> [Your instructions]: Copy out the lines from the one containing "You are a computer-use agent." through the one containing "Instruction: Switch to the Thông tin tab", including both, with nothing changed.

> [Provided data]:
■ ■ ■

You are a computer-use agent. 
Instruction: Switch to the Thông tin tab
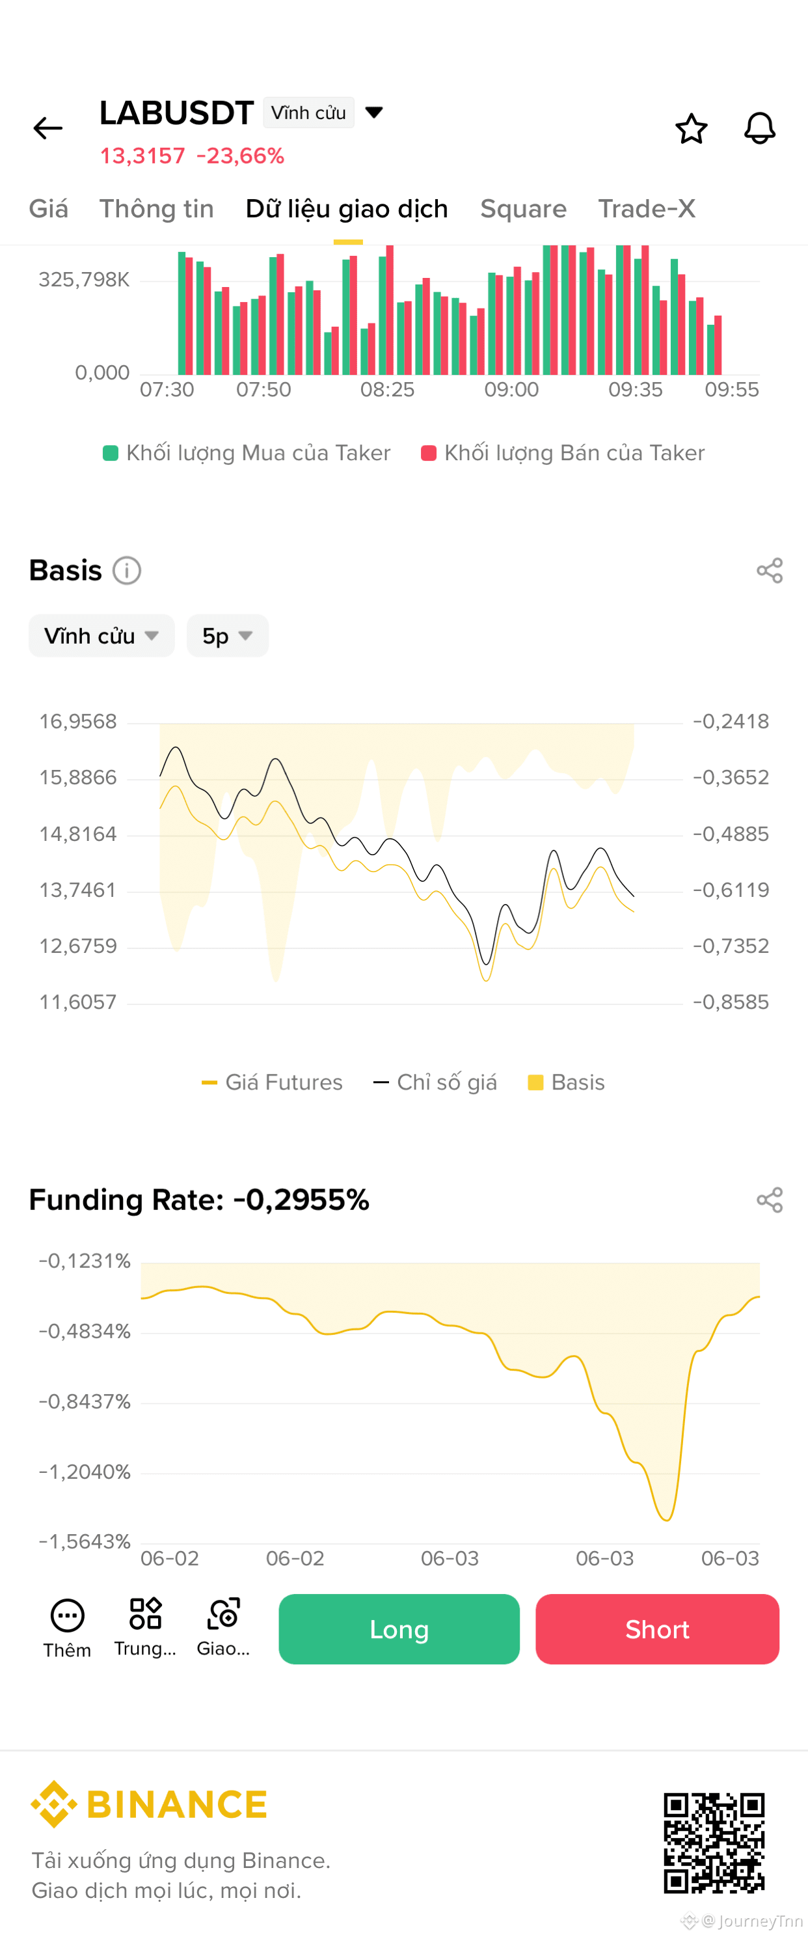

■ ■ ■

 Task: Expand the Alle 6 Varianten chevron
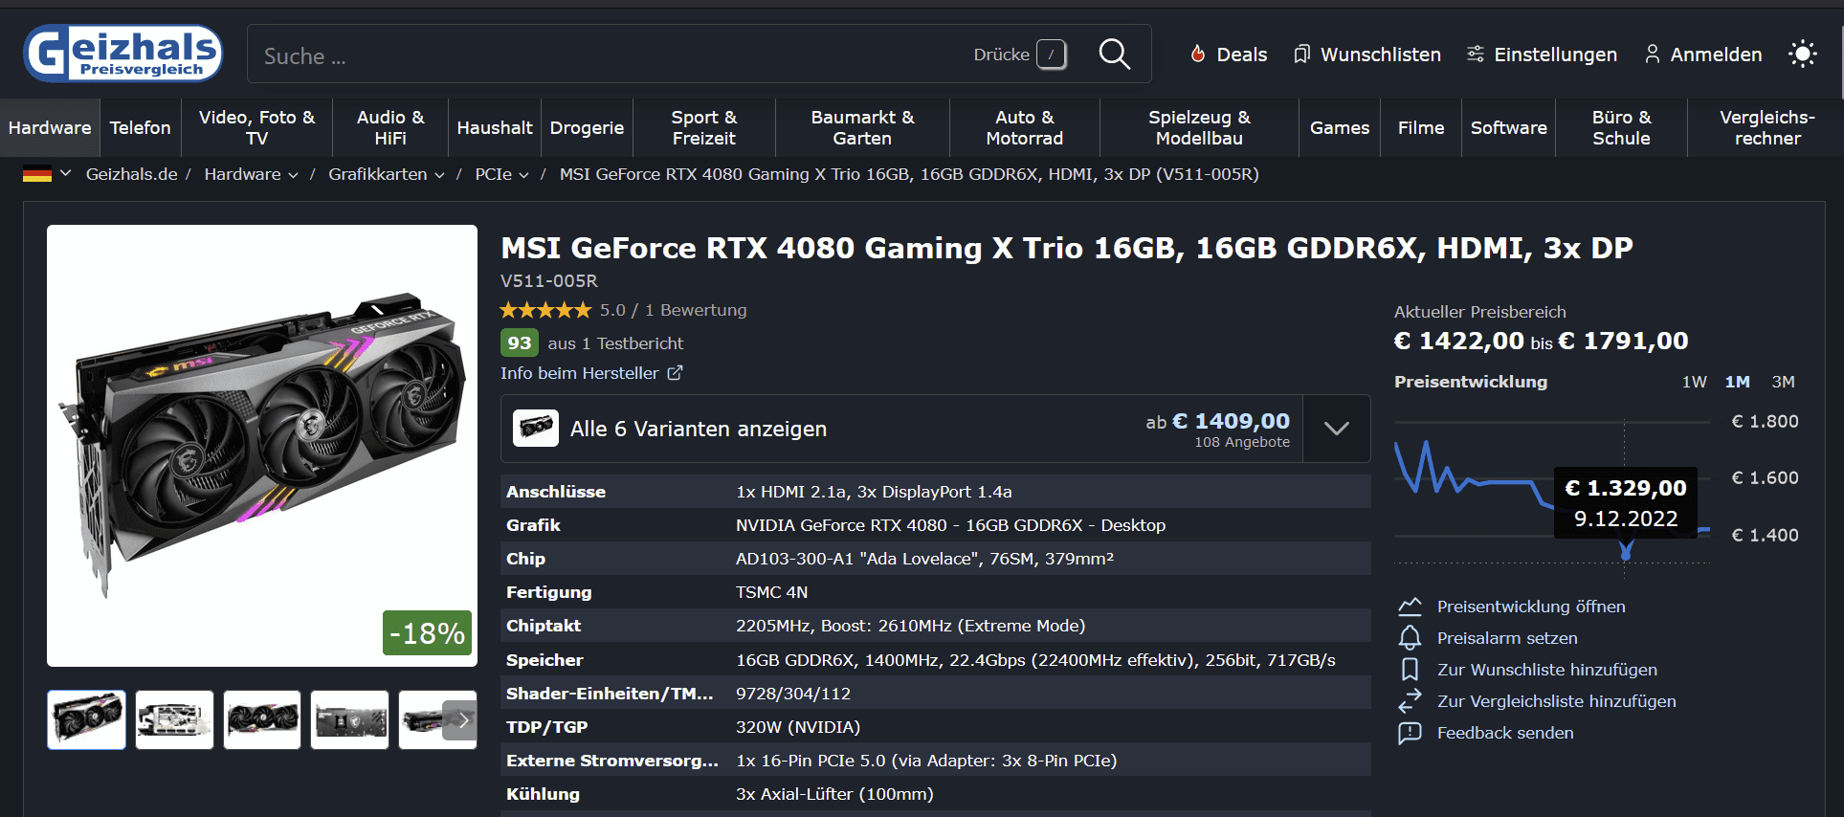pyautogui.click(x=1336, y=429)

■ ■ ■

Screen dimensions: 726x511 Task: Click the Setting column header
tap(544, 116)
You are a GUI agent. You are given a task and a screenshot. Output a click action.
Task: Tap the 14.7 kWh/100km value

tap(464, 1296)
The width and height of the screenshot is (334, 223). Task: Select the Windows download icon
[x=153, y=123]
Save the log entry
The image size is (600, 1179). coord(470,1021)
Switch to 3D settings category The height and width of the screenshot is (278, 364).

■ ■ ■

> [Expected answer]:
You are a computer-use agent. 
Instruction: Switch to the Thông tin tab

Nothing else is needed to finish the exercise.